Senior Labour figures are trying to distance the Government from three former Cabinet ministers facing "ghastly" sleaze allegations.
Stephen Byers, Patricia Hewitt and Geoff Hoon have been suspended from the Parliamentary Labour Party (PLP) amid an angry backlash from colleagues.
The move followed claims they were prepared to take cash to influence Government policy. Labour backbencher Margaret Moran was also suspended.
The allegations arise from a Dispatches programme, screened by Channel 4 on Monday night, in which all four were secretly filmed discussing the possibility of working for what they thought was an American lobby company.

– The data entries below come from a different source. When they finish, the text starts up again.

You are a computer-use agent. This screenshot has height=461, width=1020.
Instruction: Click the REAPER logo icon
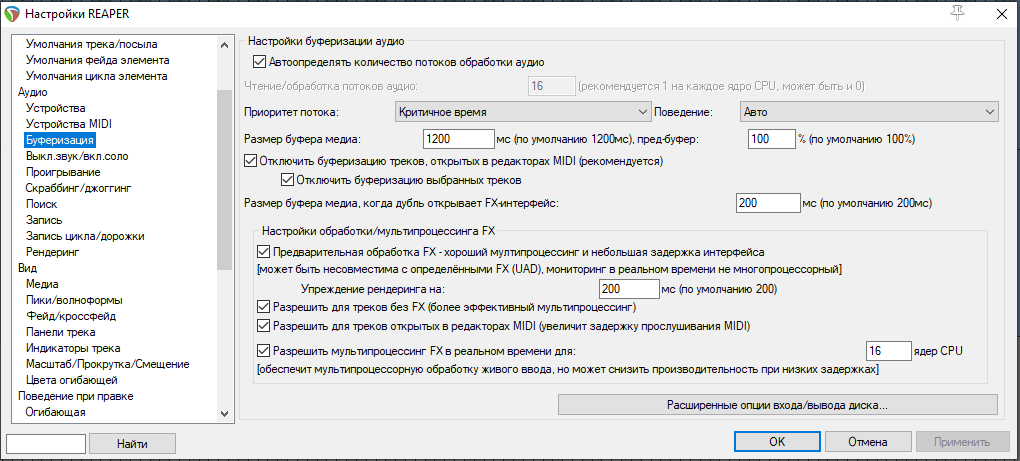[13, 13]
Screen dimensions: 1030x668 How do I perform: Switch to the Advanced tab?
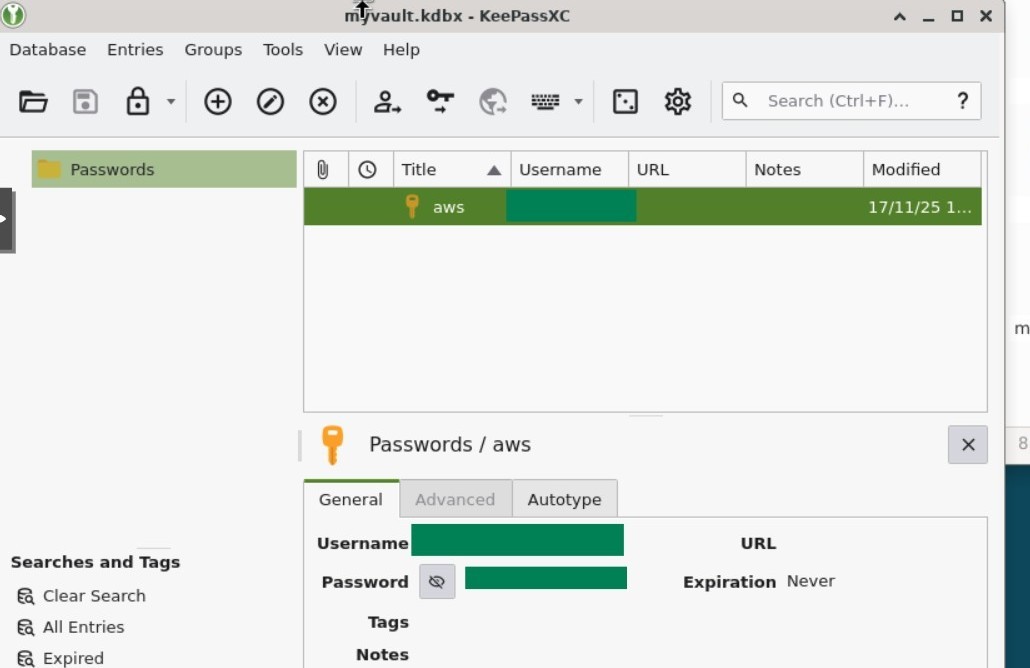click(455, 499)
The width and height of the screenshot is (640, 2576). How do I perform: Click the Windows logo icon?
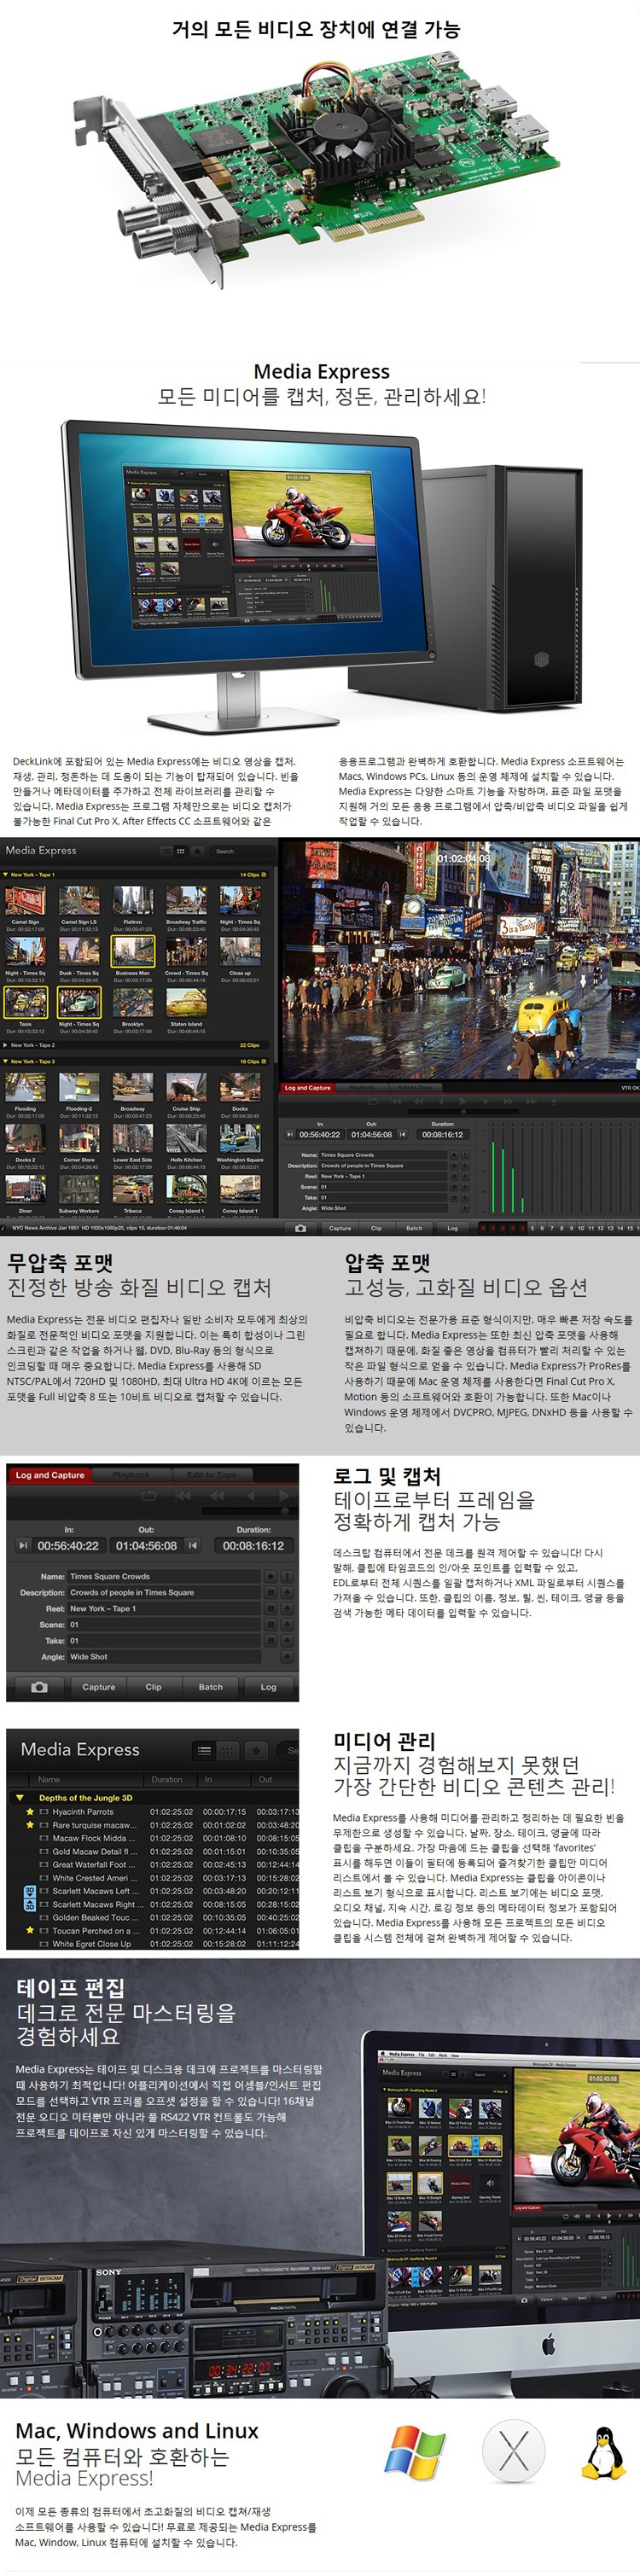pos(415,2451)
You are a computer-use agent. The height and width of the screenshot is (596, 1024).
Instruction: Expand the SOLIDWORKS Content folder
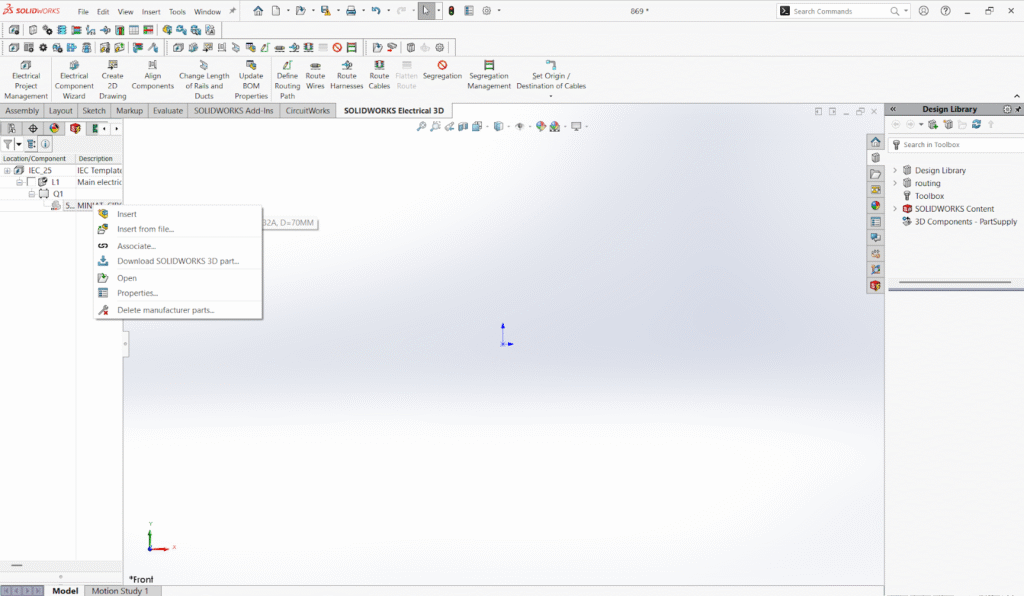[x=895, y=209]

Business Secretary Lord Mandelson led criticism of the trio as ministers sought to limit the damage from the affair to Labour's re-election efforts. "What is so ghastly about this is that somebody like Stephen Byers feels it necessary to make completely untrue, unfounded boasts to these people in order to get himself future business," he told BBC2's Newsnight. "It is extremely disappointing and it is very sad and rather grubby."
Senior Labour MP Sir Stuart Bell said Mr Byers had been "foolish". "He will feel extraordinarily contrite ... that he has put himself into such a foolish position," Sir Stuart told BBC Radio 4's Today programme. "But that's a matter for him. What's important for the Labour Party is that we expect the highest standards and that we are going to fight this election on the issues."
Announcing the suspensions - pending further investigation - a Labour spokesman said the party expected "the highest standards of its representatives". But the Tories insisted there needed to be a full inquiry into what influence may have been exerted on ministers.
On Monday Downing Street said Gordon Brown was "satisfied" with the assurances by the permanent secretaries and saw "no need" for an inquiry. However, Tory chairman Eric Pickles said it was "outrageous" that Mr Brown ruled out an investigation before the programme had even been broadcast. He said: "This looks increasingly like a cover-up at the heart of Government."
Other MPs featured in the programme referred themselves to parliamentary watchdogs. Former Labour minister Baroness Morgan of Huyton said she was referring herself to the House of Lords' Sub-committee on Lords' Interests. And Conservative sources said that Tory MP John Butterfill had gone to the Parliamentary Commissioner for Standards, John Lyon.
In the documentary Mr Byers described himself as a "cab for hire". He was seen apparently requesting £5,000-a-day and boasting how he had secured secret deals with ministers over a rail franchise contract and food labelling on behalf of private companies. Meanwhile, Ms Hewitt and Mr Hoon were filmed suggesting they would charge £3,000-a-day for their services. Both have since denied any wrongdoing and insisted they had not breached parliamentary rules.